European universities helped paved the way for UC’s move. The Association of Universities in the Netherlands (VSNU)—a consortium of 14 institutions—has used its collective bargaining power over the last several years to persuade the biggest publishers, including Elsevier and Springer, to start shifting from hybrid to open-access arrangements. By insisting that research papers from authors within VSNU be allowed open access without an additional charge—and choosing instead to negotiate a single subscription fee—these universities pioneered a “read and publish” model that has helped raise the number of open-access articles published by Dutch scholars from 17 percent in 2010 to close to 30 percent today.

This “read and publish” arrangement was what UC sought with Elsevier, if only as a move in the direction of eventually having an exclusively open-access model that replaced subscription costs with article-processing fees alone: an arrangement that would allow scholars to shop around the publishing landscape for the best deals while being certain that, wherever they published, their work would be paywall-free.

UC faculty who have spoken to media characterize the university’s break with Elsevier as consistent with the university’s formal commitment to open access. Steven Brenner, a professor of plant biology at the University of California–Berkeley, told the Daily Californian: “We are interested in using text-mining to learn from the scientific literature. Open-access articles can be more readily obtained, analyzed, and curated. Those which are part of traditional subscriptions cannot be readily studied in this way.” University of California–Davis psychology professor Karen Bales told the Los Angeles Times: “We all agree that open access is a good thing. It increases the visibility of our research, and it’s something the taxpayers deserve.”

But the UC-Elsevier divorce presents real concerns for faculty. Although archived Elsevier articles remain accessible, thousands of newer ones must now be obtained in alternative ways, including snail-paced interlibrary loan. (Others will surely access—with questionable legality—articles pirated and stored on Sci-Hub.) One scientist working in the UC system, who wished to speak off the record, expresses concern that existing open-access journals (such as PLoS and eLife) might have a conflict of interest in advocating for an all open-access publishing landscape. If other journals go away, according to this scientist, the open-access journals get more papers, which helps finance their operations.

Further, the “read and publish” model, used as a stopgap, has its critics. Roger Schonfeld, director of libraries, scholarly communication, and museums for Ithaka S+R, an educational-access consulting service, worries that problems arise with universities paying publishers one negotiated bundled fee that swallows article-processing charges. First, authors lose access to price transparency, and have no idea what the charge folded into the subscription cost was. Second, publishers could end up actually charging more than universities currently pay, which UC conceded was possible. And third, what open-access visionaries interpret as a temporary measure on the road to open access could easily become a permanent solution. Schonfeld writes, “To those European librarians who might say that their [‘read and publish’] deals are merely transitional, I would note that publishers are taking these models seriously as the future of their business.”
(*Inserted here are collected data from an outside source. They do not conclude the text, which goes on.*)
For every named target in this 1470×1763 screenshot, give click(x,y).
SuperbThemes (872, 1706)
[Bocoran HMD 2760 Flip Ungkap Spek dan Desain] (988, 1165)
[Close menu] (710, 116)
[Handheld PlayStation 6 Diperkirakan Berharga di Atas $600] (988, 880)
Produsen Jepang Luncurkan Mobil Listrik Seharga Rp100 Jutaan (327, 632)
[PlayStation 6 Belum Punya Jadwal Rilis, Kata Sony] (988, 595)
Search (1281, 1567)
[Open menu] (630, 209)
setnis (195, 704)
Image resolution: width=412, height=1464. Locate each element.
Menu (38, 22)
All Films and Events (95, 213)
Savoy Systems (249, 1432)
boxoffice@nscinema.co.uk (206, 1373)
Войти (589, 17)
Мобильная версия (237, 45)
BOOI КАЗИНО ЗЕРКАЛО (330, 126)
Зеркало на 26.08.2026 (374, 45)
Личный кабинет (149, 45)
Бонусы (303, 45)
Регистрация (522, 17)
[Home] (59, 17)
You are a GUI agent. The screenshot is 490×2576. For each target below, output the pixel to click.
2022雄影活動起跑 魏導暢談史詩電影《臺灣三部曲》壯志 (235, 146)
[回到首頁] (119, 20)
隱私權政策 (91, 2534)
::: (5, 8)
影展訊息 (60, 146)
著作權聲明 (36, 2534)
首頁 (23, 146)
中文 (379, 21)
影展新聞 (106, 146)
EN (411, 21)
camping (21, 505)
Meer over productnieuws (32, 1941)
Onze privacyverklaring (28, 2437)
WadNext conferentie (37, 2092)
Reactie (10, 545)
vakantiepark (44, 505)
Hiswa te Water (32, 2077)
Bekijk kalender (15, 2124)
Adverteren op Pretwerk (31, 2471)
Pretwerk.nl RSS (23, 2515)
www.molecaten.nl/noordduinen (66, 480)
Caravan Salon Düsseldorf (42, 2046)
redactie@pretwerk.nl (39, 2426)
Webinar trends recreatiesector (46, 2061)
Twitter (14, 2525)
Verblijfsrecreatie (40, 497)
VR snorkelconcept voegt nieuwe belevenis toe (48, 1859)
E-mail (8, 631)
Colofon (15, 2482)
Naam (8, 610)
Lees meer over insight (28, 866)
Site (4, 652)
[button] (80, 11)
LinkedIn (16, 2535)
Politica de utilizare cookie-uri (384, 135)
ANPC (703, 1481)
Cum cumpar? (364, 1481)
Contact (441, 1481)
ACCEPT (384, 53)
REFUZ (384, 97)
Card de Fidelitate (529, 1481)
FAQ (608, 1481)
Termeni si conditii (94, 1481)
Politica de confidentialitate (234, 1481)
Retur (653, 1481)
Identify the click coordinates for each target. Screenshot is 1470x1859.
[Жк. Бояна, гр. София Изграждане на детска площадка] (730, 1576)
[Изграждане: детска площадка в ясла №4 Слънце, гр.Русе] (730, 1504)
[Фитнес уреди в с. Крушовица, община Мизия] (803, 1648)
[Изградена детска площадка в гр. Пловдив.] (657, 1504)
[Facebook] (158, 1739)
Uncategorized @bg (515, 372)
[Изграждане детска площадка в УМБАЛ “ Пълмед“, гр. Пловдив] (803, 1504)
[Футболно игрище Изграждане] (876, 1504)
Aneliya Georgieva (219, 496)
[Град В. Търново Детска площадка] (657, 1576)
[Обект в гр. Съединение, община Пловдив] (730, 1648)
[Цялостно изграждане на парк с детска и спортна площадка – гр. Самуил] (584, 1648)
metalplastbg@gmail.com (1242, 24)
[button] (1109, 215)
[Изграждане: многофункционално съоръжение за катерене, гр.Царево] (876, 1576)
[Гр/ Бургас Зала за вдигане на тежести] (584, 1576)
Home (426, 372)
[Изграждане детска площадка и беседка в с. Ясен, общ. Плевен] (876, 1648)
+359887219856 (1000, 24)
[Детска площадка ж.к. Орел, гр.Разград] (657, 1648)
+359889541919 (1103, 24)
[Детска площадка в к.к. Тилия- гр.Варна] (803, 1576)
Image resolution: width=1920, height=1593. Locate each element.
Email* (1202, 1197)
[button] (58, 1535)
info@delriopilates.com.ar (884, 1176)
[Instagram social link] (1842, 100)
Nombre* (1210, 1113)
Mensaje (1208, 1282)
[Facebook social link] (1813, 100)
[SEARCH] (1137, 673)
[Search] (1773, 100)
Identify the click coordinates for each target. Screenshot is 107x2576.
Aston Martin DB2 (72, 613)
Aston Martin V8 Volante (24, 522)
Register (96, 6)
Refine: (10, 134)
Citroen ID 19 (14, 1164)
Either way, the ultimate impact of UC’s split with Elsevier will depend on how other large university systems react. Early indications suggest that they are emboldened. Lorraine Haricombe, vice provost and director of libraries at the University of Texas–Austin, says that the UC move “came as a very, very pleasant surprise that has gotten the attention of our faculty on the Austin campus.” The UT system pays $50 million for a five-year contract with Elsevier. Reflecting on how the UC decision resonates at UT, Haricombe says, “we are all standing up a little bit straighter because of what they did.”*

*Update—March 12th, 2019: A previous version of this article reported that the University of Texas–Austin pays $50 million for a five-year contract with Elsevier. The contract is held with the whole University of Texas system.